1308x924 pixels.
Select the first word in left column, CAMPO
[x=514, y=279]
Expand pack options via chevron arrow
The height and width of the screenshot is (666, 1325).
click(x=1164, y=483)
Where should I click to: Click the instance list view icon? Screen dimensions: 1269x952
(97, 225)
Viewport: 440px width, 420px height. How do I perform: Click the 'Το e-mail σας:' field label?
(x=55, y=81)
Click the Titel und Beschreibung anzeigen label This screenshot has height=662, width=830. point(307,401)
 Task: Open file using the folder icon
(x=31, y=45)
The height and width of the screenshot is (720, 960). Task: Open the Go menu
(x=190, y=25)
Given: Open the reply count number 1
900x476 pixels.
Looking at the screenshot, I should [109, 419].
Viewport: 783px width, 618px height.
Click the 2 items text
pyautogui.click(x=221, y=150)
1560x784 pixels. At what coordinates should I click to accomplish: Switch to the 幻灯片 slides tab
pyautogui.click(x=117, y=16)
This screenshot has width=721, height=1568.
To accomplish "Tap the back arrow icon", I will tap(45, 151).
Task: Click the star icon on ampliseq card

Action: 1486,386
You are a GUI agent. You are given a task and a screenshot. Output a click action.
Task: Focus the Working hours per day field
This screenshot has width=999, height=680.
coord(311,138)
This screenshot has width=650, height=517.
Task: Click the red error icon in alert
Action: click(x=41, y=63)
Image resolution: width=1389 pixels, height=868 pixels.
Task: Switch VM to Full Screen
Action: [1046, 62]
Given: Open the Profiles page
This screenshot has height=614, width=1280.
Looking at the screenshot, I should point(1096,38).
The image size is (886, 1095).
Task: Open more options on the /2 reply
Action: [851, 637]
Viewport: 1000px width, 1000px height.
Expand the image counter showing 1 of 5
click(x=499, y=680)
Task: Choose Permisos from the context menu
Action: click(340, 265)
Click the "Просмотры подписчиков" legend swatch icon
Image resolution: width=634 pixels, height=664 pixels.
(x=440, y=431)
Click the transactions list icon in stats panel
++++++++
Repeat what the records above say. Use their exact words.

**The completed task**
1308x924 pixels.
Select the first word in left column, CAMPO
[x=514, y=279]
Expand pack options via chevron arrow
The height and width of the screenshot is (666, 1325).
click(x=1164, y=483)
Where should I click to: Click the instance list view icon? Screen dimensions: 1269x952
(97, 225)
Viewport: 440px width, 420px height. How do I perform: Click the 'Το e-mail σας:' field label?
(x=55, y=81)
Click the Titel und Beschreibung anzeigen label This screenshot has height=662, width=830. point(307,401)
 Task: Open file using the folder icon
(x=31, y=45)
The height and width of the screenshot is (720, 960). Task: Open the Go menu
(x=190, y=25)
Given: Open the reply count number 1
900x476 pixels.
Looking at the screenshot, I should [109, 419].
Viewport: 783px width, 618px height.
Click the 2 items text
pyautogui.click(x=221, y=150)
1560x784 pixels. At what coordinates should I click to accomplish: Switch to the 幻灯片 slides tab
pyautogui.click(x=117, y=16)
This screenshot has width=721, height=1568.
To accomplish "Tap the back arrow icon", I will tap(45, 151).
Task: Click the star icon on ampliseq card

Action: 1486,386
You are a GUI agent. You are given a task and a screenshot. Output a click action.
Task: Focus the Working hours per day field
This screenshot has width=999, height=680.
coord(311,138)
This screenshot has width=650, height=517.
Task: Click the red error icon in alert
Action: click(x=41, y=63)
Image resolution: width=1389 pixels, height=868 pixels.
Task: Switch VM to Full Screen
Action: [1046, 62]
Given: Open the Profiles page
This screenshot has height=614, width=1280.
Looking at the screenshot, I should point(1096,38).
The image size is (886, 1095).
Task: Open more options on the /2 reply
Action: [851, 637]
Viewport: 1000px width, 1000px height.
Expand the image counter showing 1 of 5
click(x=499, y=680)
Task: Choose Permisos from the context menu
Action: click(340, 265)
Click the "Просмотры подписчиков" legend swatch icon
Image resolution: width=634 pixels, height=664 pixels.
(x=440, y=431)
Click the transactions list icon in stats panel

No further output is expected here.